My patient Mr. J is a 30 year old Asian male. His vitals were 118/63 with a pulse of 70. He is a non-drinker but he is ASA II due to smoking of electronic cigarettes and mild seasonal allergies. He is taking Claritin 10mg/day for his seasonal allergies. FMS was recommended to this patient because his last radiographs were taken on 2015.
Few things were noted during extraoral and intraoral examinations. Acne was predominantly present on patient’s right face. Due to the acne, his right side of the preauricular skin, was dry. Also, fissures were present on the left lateral commissure due to his dry lips.
During intraoral examination, enlargement of patient’s right tonsil, maxillary torus, coated tongue and and linea alba bilaterally were noted in the clinical note.
His occlusion was class Ill bilaterally. He had a cross bite with an overjet, and 10% overbite. #1, #17, #32 were not clinically present. He still had his primary tooth “A” that was not exfoliated, and interestingly, it was connected to #4 by resin filling. #10 and #21 were tilted lingually, and #20 was tilted towards the buccal.
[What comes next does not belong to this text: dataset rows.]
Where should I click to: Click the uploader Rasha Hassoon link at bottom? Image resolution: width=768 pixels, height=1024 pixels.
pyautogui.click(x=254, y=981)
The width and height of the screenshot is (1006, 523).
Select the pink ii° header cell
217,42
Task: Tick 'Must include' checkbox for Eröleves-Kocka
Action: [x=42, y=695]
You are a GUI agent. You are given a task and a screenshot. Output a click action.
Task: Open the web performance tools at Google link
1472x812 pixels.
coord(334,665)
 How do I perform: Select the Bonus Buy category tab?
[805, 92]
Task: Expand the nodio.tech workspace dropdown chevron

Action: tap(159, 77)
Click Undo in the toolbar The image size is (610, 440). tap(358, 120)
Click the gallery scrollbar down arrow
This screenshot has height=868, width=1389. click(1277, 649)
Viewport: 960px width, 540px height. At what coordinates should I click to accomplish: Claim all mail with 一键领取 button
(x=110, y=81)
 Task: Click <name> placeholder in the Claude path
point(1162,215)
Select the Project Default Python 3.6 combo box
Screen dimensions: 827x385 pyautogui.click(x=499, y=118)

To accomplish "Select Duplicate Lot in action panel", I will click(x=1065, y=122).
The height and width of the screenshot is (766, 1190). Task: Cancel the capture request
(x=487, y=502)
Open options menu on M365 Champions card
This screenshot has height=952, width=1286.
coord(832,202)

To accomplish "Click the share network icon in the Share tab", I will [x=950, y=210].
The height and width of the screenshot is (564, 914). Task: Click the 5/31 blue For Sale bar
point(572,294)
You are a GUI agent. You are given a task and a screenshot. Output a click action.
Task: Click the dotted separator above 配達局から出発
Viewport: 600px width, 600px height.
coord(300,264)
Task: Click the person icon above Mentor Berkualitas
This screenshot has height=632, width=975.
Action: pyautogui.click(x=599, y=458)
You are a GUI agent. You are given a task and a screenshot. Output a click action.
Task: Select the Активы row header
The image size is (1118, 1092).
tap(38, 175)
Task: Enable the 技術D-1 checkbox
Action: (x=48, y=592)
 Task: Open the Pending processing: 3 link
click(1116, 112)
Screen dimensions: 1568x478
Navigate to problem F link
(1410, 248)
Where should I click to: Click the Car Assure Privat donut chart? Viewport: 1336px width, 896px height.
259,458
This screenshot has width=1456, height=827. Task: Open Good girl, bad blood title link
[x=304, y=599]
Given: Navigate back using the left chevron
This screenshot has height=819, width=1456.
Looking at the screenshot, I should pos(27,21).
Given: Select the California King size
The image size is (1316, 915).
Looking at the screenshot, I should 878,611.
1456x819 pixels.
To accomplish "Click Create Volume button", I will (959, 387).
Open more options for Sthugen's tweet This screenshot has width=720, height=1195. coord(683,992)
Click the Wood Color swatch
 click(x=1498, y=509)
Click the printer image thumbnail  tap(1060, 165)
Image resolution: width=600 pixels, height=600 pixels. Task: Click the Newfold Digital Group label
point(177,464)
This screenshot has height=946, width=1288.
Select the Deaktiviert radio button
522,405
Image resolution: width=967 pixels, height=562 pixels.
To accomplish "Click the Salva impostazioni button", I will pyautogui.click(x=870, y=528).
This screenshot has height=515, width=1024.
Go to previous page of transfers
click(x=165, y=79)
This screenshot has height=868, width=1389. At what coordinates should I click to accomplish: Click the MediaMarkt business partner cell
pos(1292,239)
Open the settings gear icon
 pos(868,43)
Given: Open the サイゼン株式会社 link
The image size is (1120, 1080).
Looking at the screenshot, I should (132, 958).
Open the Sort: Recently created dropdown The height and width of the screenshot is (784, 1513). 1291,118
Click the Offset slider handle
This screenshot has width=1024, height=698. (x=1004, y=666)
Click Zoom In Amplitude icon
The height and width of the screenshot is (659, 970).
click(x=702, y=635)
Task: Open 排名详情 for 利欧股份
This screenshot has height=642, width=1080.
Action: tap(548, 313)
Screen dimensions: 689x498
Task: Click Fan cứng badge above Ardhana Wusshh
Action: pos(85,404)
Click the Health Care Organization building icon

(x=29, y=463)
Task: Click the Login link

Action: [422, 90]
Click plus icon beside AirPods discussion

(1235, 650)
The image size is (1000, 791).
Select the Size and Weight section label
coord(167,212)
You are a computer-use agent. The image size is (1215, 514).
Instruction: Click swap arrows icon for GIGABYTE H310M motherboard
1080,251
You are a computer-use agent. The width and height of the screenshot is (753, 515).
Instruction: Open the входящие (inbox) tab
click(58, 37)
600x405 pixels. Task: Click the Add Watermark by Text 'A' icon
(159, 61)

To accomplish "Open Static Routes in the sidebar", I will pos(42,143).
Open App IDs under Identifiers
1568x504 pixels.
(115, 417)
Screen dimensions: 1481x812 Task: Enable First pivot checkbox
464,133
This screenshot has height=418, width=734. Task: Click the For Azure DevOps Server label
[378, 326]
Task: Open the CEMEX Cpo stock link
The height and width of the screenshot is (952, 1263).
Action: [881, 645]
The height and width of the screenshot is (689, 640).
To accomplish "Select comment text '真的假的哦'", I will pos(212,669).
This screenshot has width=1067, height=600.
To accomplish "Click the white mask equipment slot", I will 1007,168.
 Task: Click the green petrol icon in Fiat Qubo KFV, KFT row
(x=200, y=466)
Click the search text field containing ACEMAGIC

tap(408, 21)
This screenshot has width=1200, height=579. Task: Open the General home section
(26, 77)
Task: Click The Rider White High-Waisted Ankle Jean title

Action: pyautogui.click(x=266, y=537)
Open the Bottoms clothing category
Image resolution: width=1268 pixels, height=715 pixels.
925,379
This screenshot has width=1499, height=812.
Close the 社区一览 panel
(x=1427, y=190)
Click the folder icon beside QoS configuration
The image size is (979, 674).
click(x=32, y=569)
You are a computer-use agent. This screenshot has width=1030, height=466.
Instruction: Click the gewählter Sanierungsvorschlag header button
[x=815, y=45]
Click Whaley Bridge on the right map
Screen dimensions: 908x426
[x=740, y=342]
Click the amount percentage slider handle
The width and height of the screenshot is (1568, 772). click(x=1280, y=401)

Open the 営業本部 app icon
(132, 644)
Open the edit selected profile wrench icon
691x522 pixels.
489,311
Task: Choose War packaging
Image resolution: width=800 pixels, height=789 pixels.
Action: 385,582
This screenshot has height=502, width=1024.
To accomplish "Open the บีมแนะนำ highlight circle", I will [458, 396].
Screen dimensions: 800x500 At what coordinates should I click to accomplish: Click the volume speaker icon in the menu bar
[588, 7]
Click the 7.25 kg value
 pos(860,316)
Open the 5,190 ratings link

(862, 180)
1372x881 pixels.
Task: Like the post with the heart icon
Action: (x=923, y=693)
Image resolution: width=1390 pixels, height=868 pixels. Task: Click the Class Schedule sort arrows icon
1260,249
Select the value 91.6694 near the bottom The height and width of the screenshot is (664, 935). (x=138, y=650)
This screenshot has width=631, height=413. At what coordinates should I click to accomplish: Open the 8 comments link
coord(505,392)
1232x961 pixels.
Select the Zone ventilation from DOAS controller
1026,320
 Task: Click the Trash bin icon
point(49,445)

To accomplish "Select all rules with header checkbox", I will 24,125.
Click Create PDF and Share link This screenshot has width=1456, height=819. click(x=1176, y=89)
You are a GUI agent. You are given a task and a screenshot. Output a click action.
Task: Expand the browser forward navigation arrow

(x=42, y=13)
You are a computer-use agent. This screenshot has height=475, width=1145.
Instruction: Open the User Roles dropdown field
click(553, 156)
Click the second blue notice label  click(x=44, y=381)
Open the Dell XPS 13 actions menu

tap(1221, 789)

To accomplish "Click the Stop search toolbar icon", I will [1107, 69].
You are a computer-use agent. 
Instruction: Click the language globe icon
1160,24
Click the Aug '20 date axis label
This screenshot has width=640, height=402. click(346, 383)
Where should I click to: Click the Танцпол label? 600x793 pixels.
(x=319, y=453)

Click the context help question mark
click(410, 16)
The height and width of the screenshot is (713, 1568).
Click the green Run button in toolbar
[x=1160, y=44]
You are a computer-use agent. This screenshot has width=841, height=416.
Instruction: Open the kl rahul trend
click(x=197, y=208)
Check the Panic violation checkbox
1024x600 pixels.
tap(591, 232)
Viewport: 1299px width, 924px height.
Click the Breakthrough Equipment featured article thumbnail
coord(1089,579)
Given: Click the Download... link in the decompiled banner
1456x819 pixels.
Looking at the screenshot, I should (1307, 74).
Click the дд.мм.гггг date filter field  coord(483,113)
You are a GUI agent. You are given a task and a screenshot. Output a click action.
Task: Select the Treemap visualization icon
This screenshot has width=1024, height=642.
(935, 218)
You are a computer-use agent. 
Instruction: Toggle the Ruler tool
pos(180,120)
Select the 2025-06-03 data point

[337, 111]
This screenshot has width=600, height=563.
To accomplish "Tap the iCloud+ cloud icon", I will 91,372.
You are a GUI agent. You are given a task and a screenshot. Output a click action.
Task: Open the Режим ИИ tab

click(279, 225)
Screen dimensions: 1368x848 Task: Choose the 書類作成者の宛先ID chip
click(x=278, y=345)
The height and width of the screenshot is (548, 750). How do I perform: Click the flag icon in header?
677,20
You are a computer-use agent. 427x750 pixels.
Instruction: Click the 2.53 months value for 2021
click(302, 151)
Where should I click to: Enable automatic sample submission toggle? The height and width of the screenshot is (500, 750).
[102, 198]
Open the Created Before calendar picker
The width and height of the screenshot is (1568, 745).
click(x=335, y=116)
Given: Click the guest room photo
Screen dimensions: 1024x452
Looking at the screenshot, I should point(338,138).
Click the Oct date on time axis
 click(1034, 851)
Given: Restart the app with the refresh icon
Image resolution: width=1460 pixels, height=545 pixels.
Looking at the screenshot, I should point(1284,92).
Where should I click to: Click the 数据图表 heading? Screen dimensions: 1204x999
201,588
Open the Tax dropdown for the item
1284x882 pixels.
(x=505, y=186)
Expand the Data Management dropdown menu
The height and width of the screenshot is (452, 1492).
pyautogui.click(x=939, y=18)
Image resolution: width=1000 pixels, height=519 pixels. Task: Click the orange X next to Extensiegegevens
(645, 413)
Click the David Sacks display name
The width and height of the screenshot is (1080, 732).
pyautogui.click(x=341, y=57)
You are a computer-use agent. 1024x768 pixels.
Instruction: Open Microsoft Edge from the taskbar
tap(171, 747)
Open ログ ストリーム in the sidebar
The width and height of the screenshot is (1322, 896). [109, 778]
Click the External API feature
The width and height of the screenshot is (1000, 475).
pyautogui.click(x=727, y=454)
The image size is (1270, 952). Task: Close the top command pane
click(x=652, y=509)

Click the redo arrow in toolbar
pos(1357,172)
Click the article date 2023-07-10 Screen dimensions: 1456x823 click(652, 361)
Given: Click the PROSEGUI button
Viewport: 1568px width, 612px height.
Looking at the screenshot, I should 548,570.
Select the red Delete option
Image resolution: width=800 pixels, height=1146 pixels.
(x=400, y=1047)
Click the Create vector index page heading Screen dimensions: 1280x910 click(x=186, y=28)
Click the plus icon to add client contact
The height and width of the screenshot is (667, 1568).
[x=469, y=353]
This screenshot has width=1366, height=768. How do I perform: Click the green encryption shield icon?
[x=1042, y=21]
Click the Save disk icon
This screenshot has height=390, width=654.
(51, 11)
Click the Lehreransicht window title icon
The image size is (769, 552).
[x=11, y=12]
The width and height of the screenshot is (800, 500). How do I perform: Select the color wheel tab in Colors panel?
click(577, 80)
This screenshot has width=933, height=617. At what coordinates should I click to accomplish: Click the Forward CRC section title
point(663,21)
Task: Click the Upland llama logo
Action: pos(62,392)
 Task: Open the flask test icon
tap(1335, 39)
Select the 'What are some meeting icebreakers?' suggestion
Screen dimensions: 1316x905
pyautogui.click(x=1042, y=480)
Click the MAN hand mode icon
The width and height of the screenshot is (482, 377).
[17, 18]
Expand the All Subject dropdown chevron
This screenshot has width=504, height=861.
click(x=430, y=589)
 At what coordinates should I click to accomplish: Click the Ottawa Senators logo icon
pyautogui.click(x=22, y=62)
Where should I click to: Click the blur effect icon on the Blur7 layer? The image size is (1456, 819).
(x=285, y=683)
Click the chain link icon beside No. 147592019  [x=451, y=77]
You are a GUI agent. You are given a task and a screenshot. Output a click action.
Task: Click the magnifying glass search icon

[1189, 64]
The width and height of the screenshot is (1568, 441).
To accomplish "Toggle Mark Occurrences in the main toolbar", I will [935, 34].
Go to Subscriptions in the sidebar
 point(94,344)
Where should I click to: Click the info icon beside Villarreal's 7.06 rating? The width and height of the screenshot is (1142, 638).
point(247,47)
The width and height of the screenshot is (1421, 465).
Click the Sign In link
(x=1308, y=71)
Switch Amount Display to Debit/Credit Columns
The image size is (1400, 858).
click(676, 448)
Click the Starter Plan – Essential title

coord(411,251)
He also had localized attrition on maxillary and mandibular anteriors.
Primary tooth connected to #4 was captured in the premolar PA shot.
His gingival was pink, localized stippled, generalized red GM, puffy. He had generalized moderate marginal gingival inflammation. He also had generalized BOP with generalized 4-7 mm depth on posteriors. Generalized mandibular anterior supra/subgingival calculus and localized subgingival calculus on maxilla anteriors were found.
For his treatment plan, FMS, full mouth scaling, engine polish, application of 5% sodium fluoride varnish were planned and it was discussed with the patient.
FMS at 70 kVp and 7 mA was exposed during his second visit. Radiographs revealed localized 10%~15% of bone-loss on maxillary posteriors and impaction of #17 and #32. Generalized calculus were also noted, but there were no carious lesions.
His plaque index score came out as 1.3; fair. The biofilms were mostly present on cervical third and interproximally. By that, demonstration of floss was conducted for the patient education.
With hand scalers and ultrasonic scalers, full mouth scaling was conducted with 3 visits.
During the re-evaluation on his second visit, 6mm of pocket depth was still present on #3-MB. With the consent of my patient, we decided to place Arestin®. Post-op instruction, active ingredient, returning for re-evaluation were fully reviewed with the patient. All of the consent forms were scanned into e-chart.
Patient returned for his re-evaluation of the Arestin® site, #3-MB, after a month of placement. Depth of #3 MB was re-probed, and the measurement came out as 5mm.